A celebrity version of The Island was first broadcast as part of a charity campaign for Stand Up to Cancer UK in September 2016. It was confirmed on 3 May 2017 that a second series of Celebrity Island with Bear Grylls, which aired later in August 2017 and would raise money for Stand Up to Cancer as the first series did.

There were three celebrity series which ran from 18 September 2016 to 7 October 2018.

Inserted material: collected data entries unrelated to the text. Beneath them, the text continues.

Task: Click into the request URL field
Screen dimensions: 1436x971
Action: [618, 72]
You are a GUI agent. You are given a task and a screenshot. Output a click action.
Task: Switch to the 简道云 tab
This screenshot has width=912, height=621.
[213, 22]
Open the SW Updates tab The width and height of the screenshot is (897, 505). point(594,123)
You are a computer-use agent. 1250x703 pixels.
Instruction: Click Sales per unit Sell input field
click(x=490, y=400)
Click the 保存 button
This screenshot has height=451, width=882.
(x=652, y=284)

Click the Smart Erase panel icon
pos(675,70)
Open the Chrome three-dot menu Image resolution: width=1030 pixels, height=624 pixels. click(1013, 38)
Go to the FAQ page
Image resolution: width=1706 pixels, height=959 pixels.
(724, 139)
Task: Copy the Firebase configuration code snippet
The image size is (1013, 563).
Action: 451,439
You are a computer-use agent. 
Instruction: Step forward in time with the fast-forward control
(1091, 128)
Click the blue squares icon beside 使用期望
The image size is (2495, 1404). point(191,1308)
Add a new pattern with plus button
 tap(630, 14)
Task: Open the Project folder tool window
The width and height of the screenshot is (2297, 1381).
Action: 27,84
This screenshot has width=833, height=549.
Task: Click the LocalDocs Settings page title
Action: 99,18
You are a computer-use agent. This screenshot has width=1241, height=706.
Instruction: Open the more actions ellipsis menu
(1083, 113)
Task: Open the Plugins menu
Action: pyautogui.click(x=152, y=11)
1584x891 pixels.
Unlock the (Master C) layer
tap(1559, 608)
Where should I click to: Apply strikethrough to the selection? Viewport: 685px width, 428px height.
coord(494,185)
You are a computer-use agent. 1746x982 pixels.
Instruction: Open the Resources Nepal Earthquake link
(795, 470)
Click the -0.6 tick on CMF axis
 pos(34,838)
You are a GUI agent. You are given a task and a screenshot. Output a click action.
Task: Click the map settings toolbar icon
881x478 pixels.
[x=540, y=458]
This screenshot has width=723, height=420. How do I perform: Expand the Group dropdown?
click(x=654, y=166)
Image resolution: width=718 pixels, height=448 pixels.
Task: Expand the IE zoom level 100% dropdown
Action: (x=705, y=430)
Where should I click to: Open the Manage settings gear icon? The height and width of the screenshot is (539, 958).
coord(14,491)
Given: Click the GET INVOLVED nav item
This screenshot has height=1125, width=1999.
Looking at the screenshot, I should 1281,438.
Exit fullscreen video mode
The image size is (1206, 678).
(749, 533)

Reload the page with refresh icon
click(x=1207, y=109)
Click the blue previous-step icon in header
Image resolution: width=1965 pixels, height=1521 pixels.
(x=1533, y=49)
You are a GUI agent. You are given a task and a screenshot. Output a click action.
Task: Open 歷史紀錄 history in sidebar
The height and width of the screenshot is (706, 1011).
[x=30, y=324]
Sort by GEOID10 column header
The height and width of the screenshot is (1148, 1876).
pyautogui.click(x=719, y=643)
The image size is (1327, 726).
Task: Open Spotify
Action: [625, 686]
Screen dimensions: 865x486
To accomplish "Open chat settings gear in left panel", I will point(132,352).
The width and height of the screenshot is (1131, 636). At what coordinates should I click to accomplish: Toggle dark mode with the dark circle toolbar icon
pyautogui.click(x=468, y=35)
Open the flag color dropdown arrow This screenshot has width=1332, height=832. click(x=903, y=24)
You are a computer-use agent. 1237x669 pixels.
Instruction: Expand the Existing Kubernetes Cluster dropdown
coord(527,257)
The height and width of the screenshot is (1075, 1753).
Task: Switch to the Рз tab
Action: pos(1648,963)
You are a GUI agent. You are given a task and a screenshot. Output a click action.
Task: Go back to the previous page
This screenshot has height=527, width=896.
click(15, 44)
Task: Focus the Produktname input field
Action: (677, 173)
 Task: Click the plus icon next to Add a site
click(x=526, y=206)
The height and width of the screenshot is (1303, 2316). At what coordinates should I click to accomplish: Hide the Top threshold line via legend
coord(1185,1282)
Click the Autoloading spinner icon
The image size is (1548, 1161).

== International adaptations ==
The American version of the show was announced on 28 January 2015, and it premiered on 25 May 2015 on NBC.

The Spanish adaptation of the show, titled La Isla, premiered on 17 May 2017 on laSexta.

The Dutch adaption of the show, simply titled The Island premiered on 21 January 2016 on Net5.

Furthermore, there is a French, a Swedish and a Danish version.